▸ **The input**:

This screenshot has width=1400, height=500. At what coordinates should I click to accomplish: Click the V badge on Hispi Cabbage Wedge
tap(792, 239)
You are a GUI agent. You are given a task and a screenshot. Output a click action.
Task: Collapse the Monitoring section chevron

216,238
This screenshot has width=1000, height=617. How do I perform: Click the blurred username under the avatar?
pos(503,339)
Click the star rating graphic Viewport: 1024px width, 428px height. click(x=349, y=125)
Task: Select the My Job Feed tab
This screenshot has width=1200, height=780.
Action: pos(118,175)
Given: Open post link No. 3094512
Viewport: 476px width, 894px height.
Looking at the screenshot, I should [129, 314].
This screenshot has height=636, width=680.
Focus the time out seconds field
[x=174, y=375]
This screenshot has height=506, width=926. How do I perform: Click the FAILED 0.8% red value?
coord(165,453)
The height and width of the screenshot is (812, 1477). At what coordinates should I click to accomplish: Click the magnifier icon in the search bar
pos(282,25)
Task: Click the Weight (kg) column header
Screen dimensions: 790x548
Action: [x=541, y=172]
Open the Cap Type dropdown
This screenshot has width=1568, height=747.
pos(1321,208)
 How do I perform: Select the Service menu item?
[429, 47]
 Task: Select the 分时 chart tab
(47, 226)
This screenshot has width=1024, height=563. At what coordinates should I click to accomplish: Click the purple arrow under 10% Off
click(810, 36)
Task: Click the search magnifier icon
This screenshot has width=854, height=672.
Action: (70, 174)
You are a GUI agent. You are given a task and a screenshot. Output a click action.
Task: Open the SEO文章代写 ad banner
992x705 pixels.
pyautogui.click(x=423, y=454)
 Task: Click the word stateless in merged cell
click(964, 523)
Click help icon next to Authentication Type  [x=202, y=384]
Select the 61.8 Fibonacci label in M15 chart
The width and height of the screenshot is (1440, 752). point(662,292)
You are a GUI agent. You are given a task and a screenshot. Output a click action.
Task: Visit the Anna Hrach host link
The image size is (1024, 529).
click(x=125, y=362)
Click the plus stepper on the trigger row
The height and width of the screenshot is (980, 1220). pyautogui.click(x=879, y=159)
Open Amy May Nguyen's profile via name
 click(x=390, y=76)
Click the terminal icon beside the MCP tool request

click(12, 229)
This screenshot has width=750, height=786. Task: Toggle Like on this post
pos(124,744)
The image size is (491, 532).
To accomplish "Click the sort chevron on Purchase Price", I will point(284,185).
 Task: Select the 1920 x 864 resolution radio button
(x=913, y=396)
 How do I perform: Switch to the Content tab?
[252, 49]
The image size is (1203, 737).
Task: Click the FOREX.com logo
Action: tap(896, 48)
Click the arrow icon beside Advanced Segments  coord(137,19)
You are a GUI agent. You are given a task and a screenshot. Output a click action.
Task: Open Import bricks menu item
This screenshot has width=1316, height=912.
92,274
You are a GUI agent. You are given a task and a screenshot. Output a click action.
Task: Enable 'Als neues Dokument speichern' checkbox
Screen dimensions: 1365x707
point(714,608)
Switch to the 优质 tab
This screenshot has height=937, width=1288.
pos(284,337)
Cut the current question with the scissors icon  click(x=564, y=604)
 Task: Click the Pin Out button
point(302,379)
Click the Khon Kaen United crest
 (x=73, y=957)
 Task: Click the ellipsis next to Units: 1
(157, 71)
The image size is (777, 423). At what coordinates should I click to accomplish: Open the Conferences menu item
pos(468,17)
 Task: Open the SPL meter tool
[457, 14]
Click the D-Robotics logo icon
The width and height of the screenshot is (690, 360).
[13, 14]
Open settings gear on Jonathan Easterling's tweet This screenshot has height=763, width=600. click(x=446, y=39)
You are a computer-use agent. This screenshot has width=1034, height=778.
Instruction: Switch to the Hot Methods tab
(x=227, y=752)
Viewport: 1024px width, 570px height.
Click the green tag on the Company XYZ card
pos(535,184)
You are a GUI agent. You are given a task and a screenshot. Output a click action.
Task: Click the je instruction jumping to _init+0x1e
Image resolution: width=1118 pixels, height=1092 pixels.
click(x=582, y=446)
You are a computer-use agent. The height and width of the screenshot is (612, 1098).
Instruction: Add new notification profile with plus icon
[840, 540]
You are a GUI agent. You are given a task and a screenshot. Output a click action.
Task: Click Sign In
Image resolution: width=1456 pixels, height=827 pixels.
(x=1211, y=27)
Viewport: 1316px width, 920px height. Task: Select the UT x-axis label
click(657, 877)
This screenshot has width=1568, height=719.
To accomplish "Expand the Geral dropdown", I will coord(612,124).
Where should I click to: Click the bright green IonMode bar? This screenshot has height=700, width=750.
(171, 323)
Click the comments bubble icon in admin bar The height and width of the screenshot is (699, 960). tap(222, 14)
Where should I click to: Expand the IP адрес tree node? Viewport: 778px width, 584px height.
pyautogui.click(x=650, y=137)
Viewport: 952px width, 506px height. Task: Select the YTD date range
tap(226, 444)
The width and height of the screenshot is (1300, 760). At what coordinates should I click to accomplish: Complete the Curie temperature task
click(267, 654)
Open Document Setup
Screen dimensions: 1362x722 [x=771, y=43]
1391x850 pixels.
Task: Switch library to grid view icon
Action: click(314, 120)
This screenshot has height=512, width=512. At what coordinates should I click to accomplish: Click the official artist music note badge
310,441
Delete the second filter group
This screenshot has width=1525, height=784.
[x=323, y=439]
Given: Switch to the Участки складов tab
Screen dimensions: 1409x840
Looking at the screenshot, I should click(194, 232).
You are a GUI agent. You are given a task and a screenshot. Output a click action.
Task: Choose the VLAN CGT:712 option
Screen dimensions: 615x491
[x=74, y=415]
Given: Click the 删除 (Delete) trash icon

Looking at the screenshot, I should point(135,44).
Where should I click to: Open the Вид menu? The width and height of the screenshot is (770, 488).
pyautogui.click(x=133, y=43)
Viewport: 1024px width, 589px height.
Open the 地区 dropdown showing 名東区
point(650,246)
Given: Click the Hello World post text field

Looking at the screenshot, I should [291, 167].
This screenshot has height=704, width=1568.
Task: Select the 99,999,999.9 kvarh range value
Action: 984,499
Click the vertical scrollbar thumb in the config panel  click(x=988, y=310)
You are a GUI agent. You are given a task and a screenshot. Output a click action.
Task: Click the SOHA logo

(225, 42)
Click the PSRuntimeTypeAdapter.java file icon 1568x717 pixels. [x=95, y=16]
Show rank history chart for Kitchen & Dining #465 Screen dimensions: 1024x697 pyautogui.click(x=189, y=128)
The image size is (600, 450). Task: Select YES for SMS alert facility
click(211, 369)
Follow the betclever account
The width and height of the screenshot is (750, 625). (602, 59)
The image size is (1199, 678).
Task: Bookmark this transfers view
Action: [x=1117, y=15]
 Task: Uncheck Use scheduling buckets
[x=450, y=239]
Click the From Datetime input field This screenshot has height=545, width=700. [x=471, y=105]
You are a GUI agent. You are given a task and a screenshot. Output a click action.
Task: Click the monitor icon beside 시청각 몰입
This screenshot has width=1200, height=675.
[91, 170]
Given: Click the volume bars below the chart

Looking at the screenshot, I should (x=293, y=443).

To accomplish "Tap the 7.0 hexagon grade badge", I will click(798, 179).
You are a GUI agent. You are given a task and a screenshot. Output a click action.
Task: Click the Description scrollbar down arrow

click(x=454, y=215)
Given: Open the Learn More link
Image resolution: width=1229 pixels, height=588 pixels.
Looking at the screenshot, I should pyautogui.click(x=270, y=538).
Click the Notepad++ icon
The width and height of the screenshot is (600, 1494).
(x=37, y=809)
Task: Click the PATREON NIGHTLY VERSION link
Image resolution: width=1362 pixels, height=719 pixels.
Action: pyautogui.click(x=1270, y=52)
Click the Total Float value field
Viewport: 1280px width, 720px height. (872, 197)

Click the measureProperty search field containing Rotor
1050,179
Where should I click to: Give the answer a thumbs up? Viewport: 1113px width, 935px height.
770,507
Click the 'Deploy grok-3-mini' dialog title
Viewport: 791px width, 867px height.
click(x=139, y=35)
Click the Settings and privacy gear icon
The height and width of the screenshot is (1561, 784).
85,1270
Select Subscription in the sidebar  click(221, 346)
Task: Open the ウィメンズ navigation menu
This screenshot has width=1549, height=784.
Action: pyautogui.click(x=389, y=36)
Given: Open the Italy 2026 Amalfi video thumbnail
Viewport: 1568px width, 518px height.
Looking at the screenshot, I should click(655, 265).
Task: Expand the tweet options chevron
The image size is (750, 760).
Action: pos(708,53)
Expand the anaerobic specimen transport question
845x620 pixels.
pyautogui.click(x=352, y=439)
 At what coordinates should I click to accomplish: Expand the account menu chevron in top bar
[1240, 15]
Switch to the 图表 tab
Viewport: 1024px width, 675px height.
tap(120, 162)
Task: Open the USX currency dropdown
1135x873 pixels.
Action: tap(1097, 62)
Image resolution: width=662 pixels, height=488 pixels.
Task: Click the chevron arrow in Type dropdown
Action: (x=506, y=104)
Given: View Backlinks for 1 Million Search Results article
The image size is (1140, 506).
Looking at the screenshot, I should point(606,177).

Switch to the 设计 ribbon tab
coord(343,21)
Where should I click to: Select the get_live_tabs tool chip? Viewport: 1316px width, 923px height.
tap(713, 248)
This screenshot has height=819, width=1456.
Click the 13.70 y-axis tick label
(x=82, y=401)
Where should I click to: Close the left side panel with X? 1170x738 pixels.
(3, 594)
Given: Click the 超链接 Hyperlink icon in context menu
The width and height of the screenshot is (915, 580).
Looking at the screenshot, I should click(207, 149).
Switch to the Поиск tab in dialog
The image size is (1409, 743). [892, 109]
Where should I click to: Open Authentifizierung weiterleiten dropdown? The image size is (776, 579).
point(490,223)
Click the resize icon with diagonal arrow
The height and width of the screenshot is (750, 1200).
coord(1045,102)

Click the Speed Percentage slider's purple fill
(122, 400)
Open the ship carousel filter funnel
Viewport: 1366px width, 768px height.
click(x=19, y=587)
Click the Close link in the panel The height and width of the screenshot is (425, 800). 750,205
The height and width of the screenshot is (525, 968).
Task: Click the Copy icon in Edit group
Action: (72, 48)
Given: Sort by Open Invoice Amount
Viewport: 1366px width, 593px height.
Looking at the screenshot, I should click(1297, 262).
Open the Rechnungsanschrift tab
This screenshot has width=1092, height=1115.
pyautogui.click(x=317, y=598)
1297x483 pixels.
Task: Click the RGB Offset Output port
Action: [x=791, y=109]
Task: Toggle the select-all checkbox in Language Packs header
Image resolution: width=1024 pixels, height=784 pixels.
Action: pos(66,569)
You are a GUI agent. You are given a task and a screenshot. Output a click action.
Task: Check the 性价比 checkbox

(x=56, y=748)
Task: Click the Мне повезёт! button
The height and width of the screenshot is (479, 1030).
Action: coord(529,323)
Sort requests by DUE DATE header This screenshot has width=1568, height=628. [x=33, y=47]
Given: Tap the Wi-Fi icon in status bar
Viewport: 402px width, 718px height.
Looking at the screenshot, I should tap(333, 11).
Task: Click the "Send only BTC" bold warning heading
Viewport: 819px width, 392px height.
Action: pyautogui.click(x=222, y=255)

▸ **The task**: From the first line of the listing above to the line with "Given: Open post link No. 3094512", please transcribe each line exactly, both ends included, and nothing beyond that.

▸ **Answer area**:
This screenshot has width=1400, height=500. At what coordinates should I click to accomplish: Click the V badge on Hispi Cabbage Wedge
tap(792, 239)
You are a GUI agent. You are given a task and a screenshot. Output a click action.
Task: Collapse the Monitoring section chevron

216,238
This screenshot has width=1000, height=617. How do I perform: Click the blurred username under the avatar?
pos(503,339)
Click the star rating graphic Viewport: 1024px width, 428px height. click(x=349, y=125)
Task: Select the My Job Feed tab
This screenshot has width=1200, height=780.
Action: pos(118,175)
Given: Open post link No. 3094512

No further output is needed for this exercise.